# PAGE TEXT
────────────────────────────────────────

The Wrong Tax
Posted February 07, 2005 in Op-Eds
Tax reform is in the air in Columbus. Gov. Bob Taft and Republican legislative leaders have called it their top priority. But disturbingly, proposals leaking out of the state capital take aim at the fairest tax in Ohio, the personal income tax.
Cutting the income tax is likely to make Ohio’s tax system much less equitable.
That’s because Ohio has a graduated income tax. The more you make – up to a point – the higher rate you pay. Income between $20,001 and $40,000 is taxed at 4.457 percent, for instance, while income over $200,000 is taxed at a 7.5 percent rate.
If the state were to cut rates across the board, richer Ohioans would reap, by far, the greatest benefits. This is clear from calculations made by the Institute on Taxation and Economic Policy, a Washington, D.C., nonprofit research group that has a computer model of the federal, state and local tax systems.
A 22 percent across-the-board cut would reduce state taxes for the top 1 percent of Ohio taxpayers – those making more than $274,300 a year – by an annual average of $8,464 apiece.
Members of this group, who make an average of $642,900 a year, would receive nearly a quarter of all the tax savings.
That’s considerably more than all Ohio taxpayers making less than $43,400 – the bottom 60 percent of all those in the state – would receive. And those who make less than $9,700 – the bottom 20 percent of taxpayers by income – would save an average of just $12 a year.
Why is it that an across-the-board tax cut would not affect all taxpayers in the same way?
Because under Ohio’s graduated income tax, higher-income taxpayers pay at steeper rates. This makes sense. Wealthier people can more easily afford to pay, and other taxes are weighted against poor- and middle-income families.

────────────────────────────────────────

# INFORMATION SUPPLIED

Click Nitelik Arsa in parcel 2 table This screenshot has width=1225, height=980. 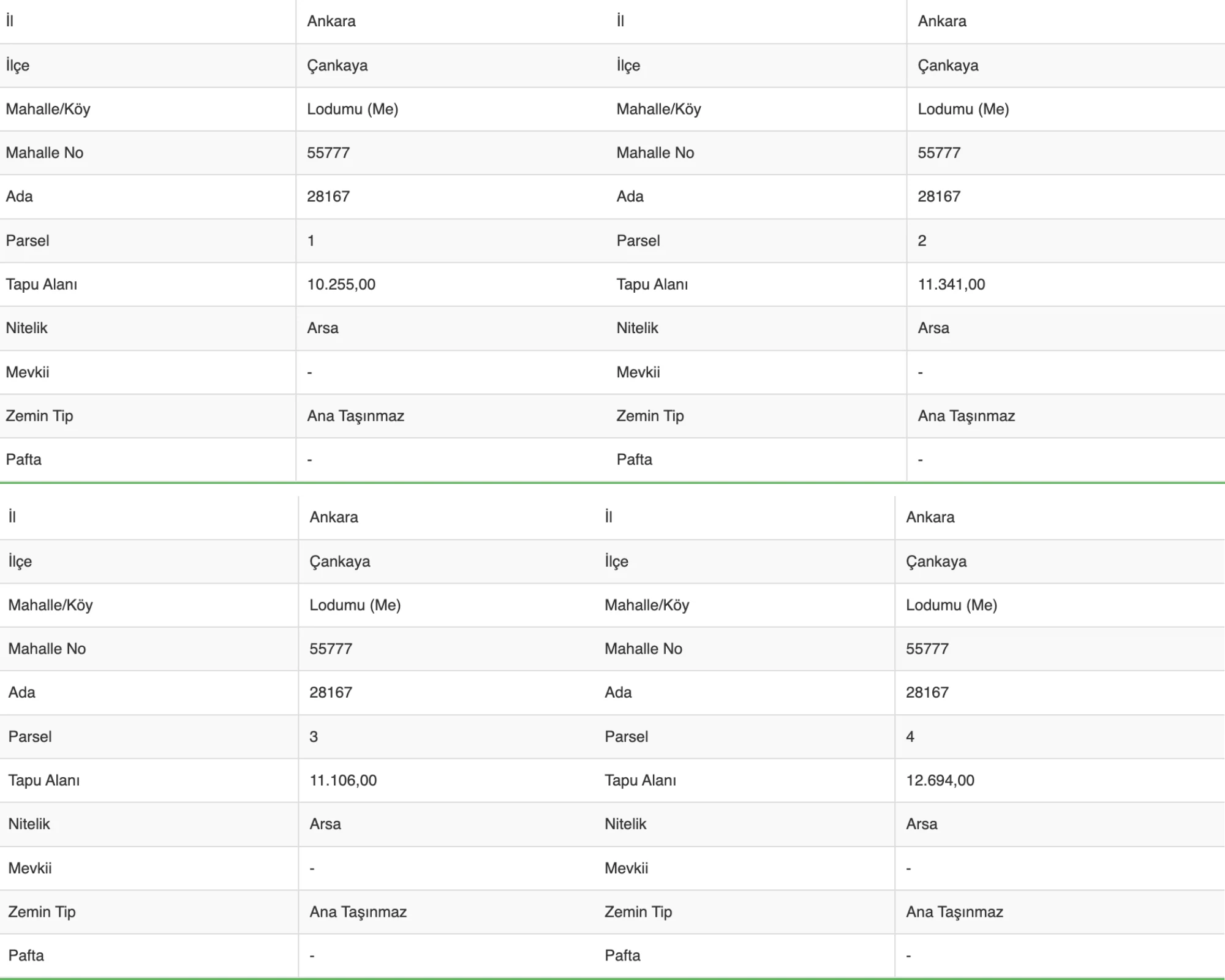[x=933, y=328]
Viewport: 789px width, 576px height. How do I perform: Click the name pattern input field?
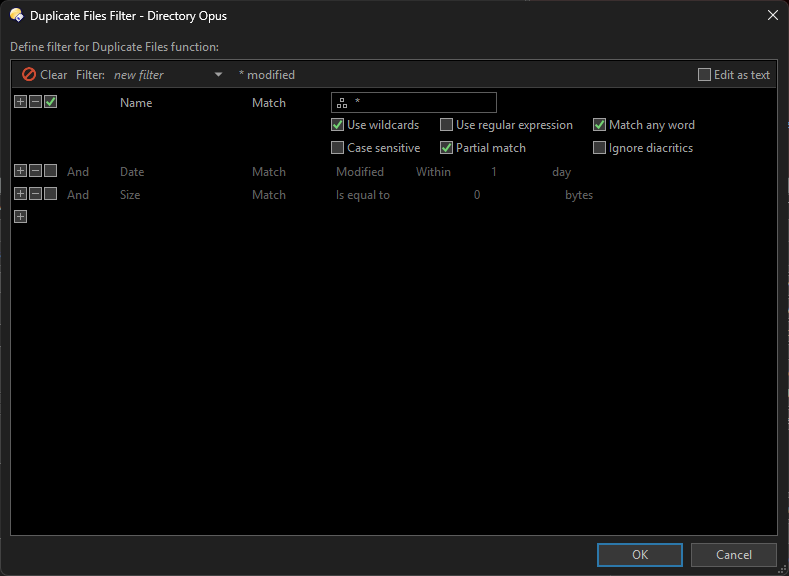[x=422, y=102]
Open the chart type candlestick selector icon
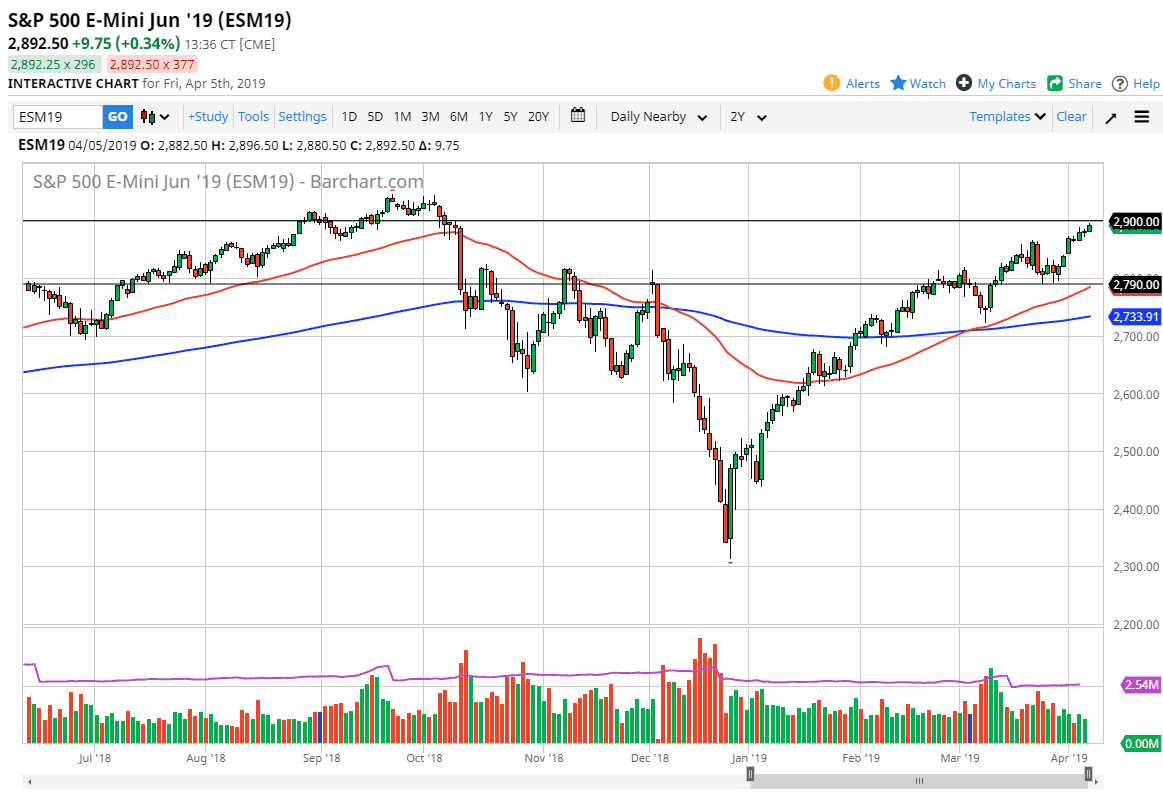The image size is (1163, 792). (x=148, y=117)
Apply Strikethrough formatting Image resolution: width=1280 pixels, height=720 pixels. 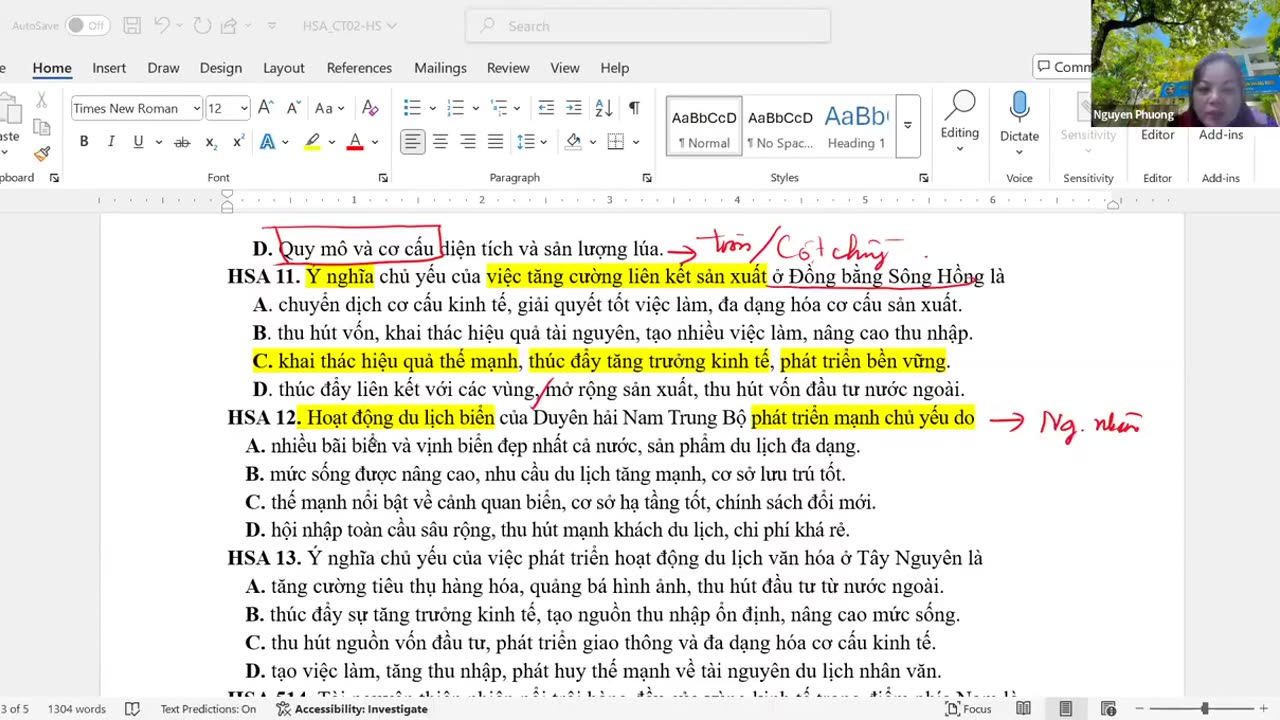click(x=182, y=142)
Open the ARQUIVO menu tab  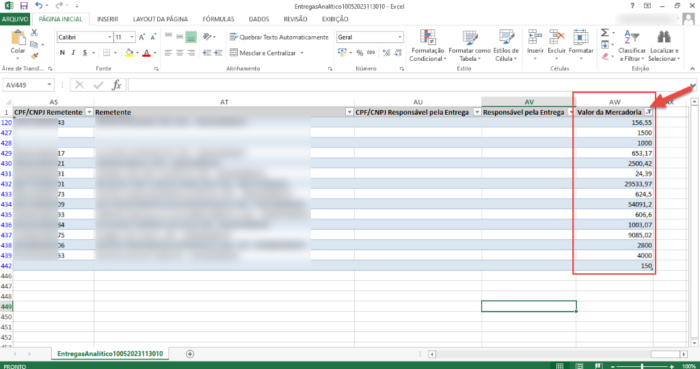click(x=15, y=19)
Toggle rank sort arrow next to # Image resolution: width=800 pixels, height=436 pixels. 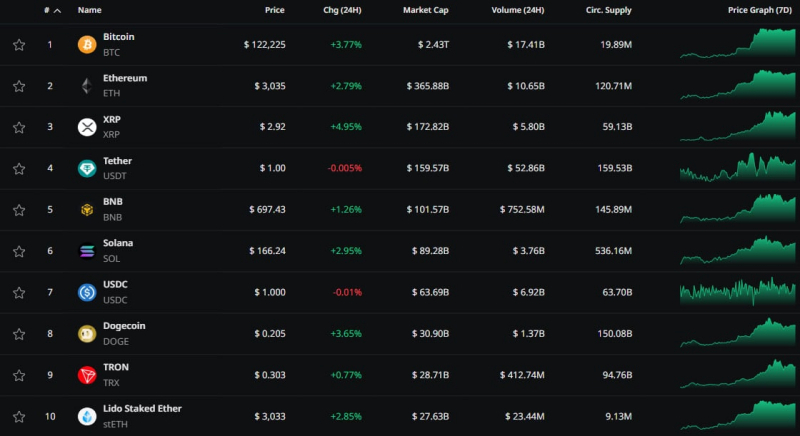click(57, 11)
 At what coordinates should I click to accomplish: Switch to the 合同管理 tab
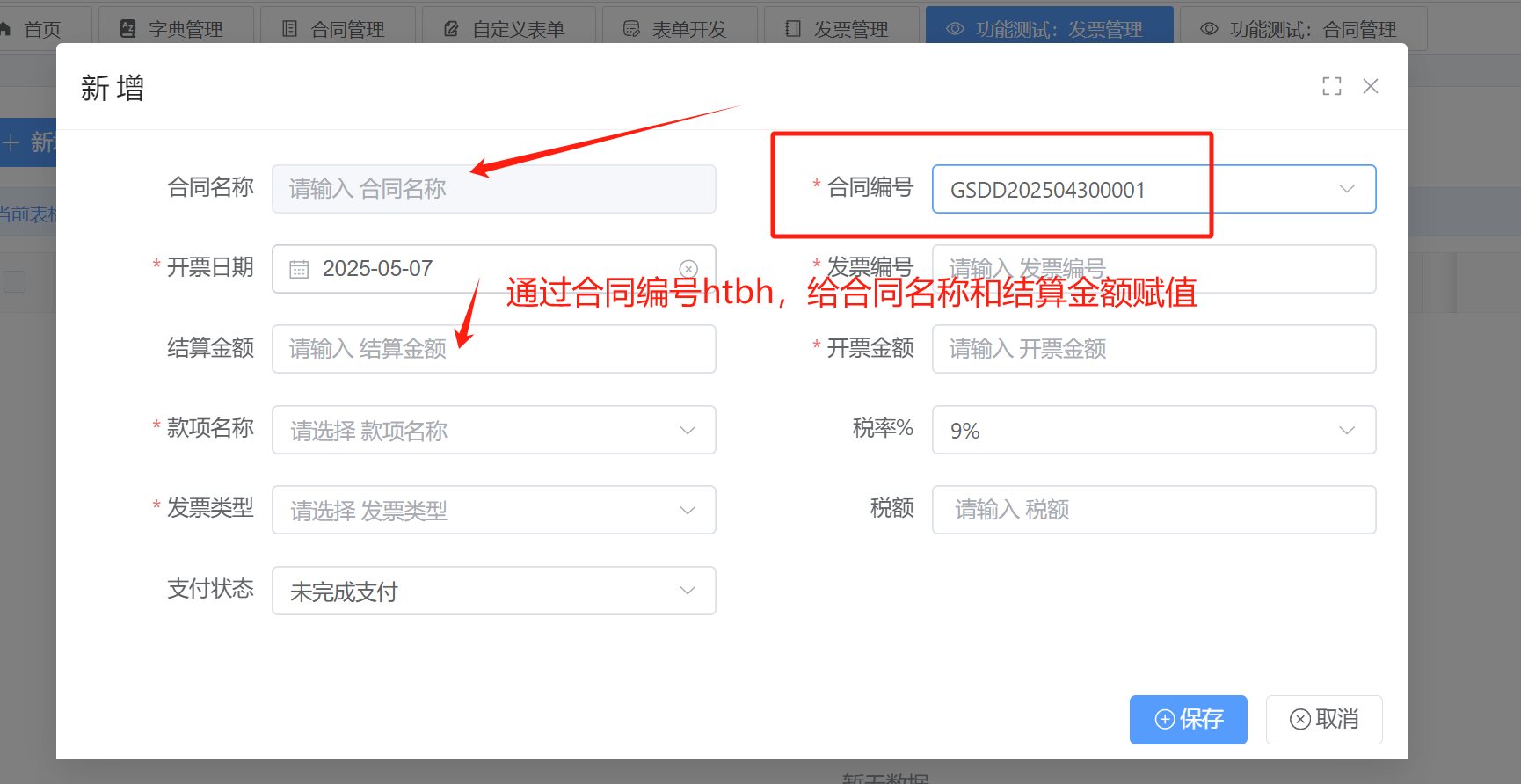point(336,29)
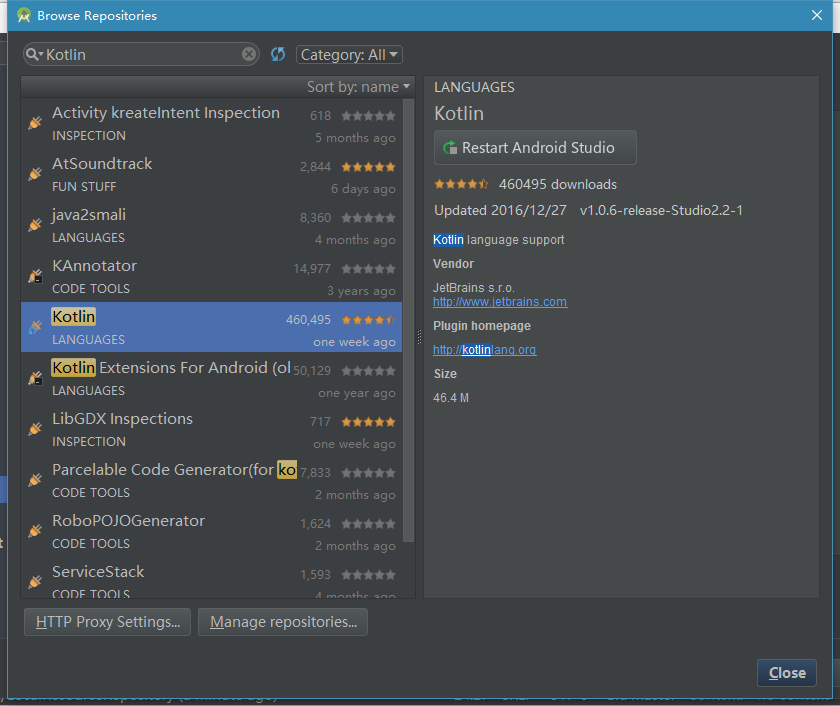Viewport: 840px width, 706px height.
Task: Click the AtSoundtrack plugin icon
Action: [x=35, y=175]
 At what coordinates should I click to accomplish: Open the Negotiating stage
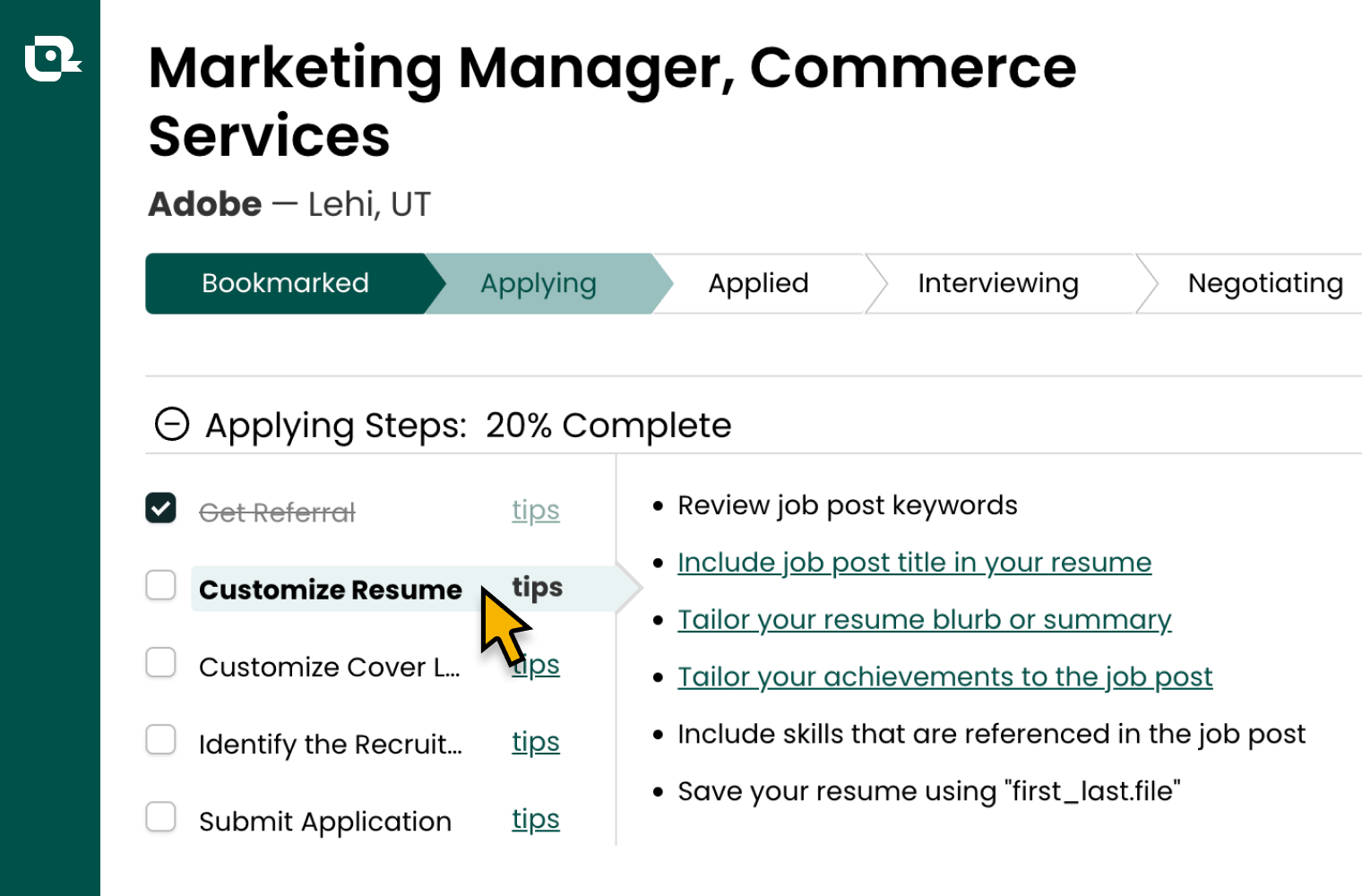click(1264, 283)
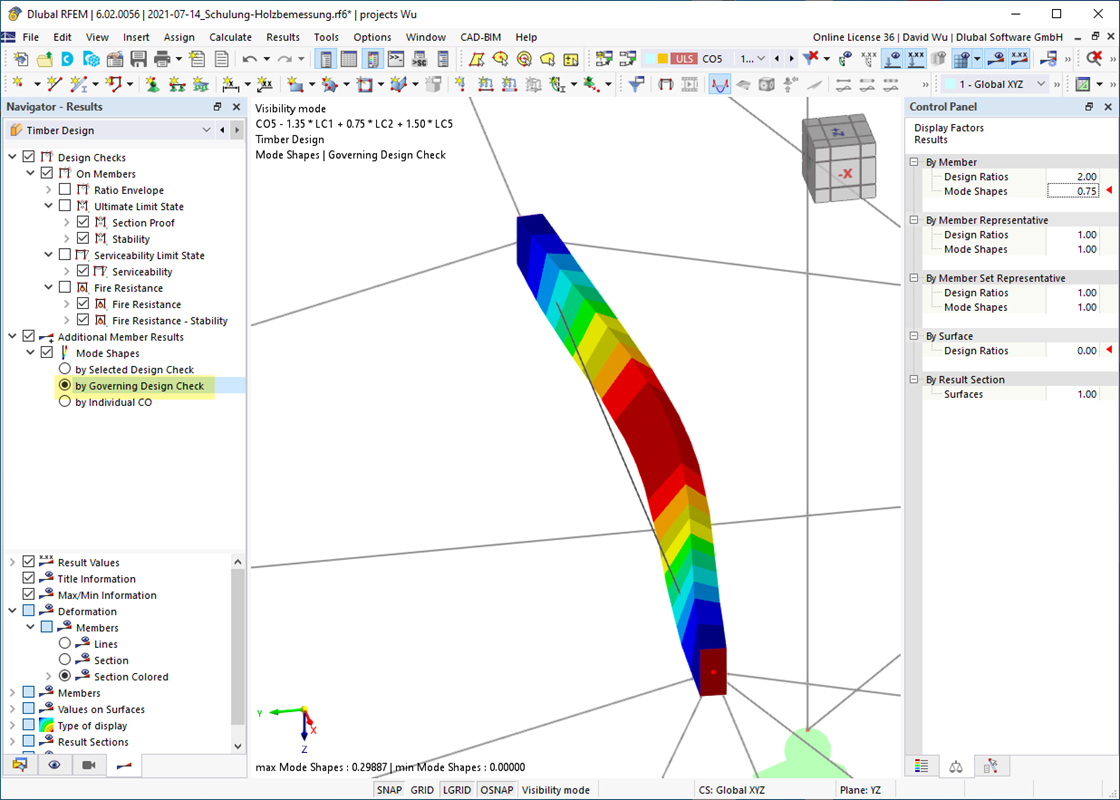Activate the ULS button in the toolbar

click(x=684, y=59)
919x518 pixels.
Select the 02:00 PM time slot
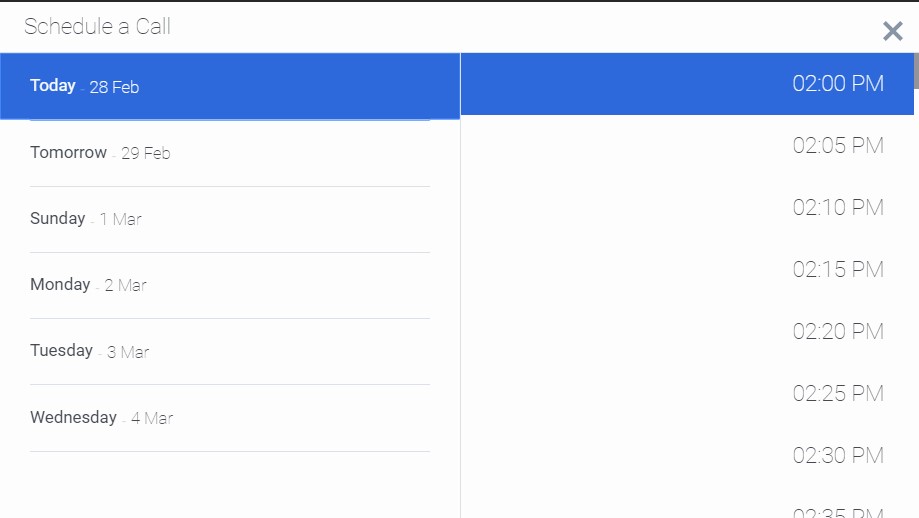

────────────────────────────────────────

# ACTIONS TO TAKE
[a] Return the passage of the Ohio income tax op-ed starting at "That’s because Ohio" and ending at "of $8,464 apiece.", word for word.
[b] Carry the Ohio income tax op-ed forward from the point where it stops.
None of the entries is needed for this work.

# SOLVED PROBLEMS
[a]
That’s because Ohio has a graduated income tax. The more you make – up to a point – the higher rate you pay. Income between $20,001 and $40,000 is taxed at 4.457 percent, for instance, while income over $200,000 is taxed at a 7.5 percent rate.
If the state were to cut rates across the board, richer Ohioans would reap, by far, the greatest benefits. This is clear from calculations made by the Institute on Taxation and Economic Policy, a Washington, D.C., nonprofit research group that has a computer model of the federal, state and local tax systems.
A 22 percent across-the-board cut would reduce state taxes for the top 1 percent of Ohio taxpayers – those making more than $274,300 a year – by an annual average of $8,464 apiece.

[b]
ITEP’s calculations also showed that a 22 percent cut would cost the state $2 billion in annual revenue. This would roughly double the deficit expected over the next two years.
Proposals in circulation would pay for an income-tax cut by extending the penny increase in the sales tax now set to expire on June 30. That would not pay for an income-tax cut of this size. But even if it would, the idea is one that should send legislators running in the other direction.
Lower- and middle-income Ohioans already pay a larger share of their incomes on state and local taxes than upper-income taxpayers. The sales tax, in particular, falls more heavily on those who make $20,000, or $40,000, a year than those who make $240,000.
That’s because upper-income taxpayers don’t spend as much of their income, and what they do spend is less likely to be covered by the sales tax.
As a result, cutting income-tax rates and paying for it with a sales tax boost would amount to pick-pocketing poor and middle-income Ohioans and giving the proceeds to the highest-income earners in the state. It would be Robin Hood in reverse.
Ohio can ill afford to slash one of its major revenue sources when state aid to libraries and municipalities is likely to be chopped, crucial Medicaid services are threatened, college costs are increasingly unaffordable, and we have yet to fix our unconstitutional system for school funding.
Those who support an income-tax cut say it will help our economy. But cutting the income tax by 22 percent would result in $284 million – nearly one in every seven dollars the state loses – going to the federal government, not Ohio taxpayers. That’s because the cut in state income taxes would leave taxpayers with less to deduct on their federal tax forms, forcing them to pay higher U.S. taxes.
There is little evidence to show that income-tax rates are impeding economic development.
There is plenty of evidence, however, showing that the way states grow their economies is by having skilled, educated workforces.
Investing in our workforce should be the focus of Ohio’s economic development efforts, ahead of reverse Robin Hood schemes that would undercut our ability to fund education from preschool through college.